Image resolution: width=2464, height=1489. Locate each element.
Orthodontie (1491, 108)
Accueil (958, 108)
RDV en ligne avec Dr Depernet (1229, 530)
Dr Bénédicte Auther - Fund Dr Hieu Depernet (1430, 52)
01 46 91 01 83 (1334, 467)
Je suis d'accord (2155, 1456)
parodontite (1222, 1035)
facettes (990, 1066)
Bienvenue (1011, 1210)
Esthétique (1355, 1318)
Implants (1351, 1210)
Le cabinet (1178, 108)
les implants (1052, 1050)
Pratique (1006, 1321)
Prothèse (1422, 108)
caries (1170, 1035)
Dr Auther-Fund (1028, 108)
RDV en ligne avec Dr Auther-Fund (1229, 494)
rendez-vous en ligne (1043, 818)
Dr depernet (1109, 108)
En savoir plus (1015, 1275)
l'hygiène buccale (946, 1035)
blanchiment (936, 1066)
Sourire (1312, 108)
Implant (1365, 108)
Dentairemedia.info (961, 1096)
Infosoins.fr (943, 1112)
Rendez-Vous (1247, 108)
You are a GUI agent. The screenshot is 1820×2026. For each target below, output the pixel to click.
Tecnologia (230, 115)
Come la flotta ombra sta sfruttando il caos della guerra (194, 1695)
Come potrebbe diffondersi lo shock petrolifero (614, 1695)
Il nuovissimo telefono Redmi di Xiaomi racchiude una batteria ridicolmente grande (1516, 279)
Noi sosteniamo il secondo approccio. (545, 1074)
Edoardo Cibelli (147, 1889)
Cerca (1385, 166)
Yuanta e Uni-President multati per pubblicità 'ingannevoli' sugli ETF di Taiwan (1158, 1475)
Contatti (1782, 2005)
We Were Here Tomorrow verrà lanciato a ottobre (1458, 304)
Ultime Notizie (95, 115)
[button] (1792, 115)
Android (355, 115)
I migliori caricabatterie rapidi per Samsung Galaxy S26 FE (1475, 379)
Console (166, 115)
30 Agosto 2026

§

Task instructions → Look above for the line containing "Dentairemedia.info (961, 1096)" and the line containing "Cerca (1385, 166)". Transcribe both, with the lines between them, exactly.

Completed exercise →
Dentairemedia.info (961, 1096)
Infosoins.fr (943, 1112)
Rendez-Vous (1247, 108)
You are a GUI agent. The screenshot is 1820×2026. For each target below, output the pixel to click.
Tecnologia (230, 115)
Come la flotta ombra sta sfruttando il caos della guerra (194, 1695)
Come potrebbe diffondersi lo shock petrolifero (614, 1695)
Il nuovissimo telefono Redmi di Xiaomi racchiude una batteria ridicolmente grande (1516, 279)
Noi sosteniamo il secondo approccio. (545, 1074)
Edoardo Cibelli (147, 1889)
Cerca (1385, 166)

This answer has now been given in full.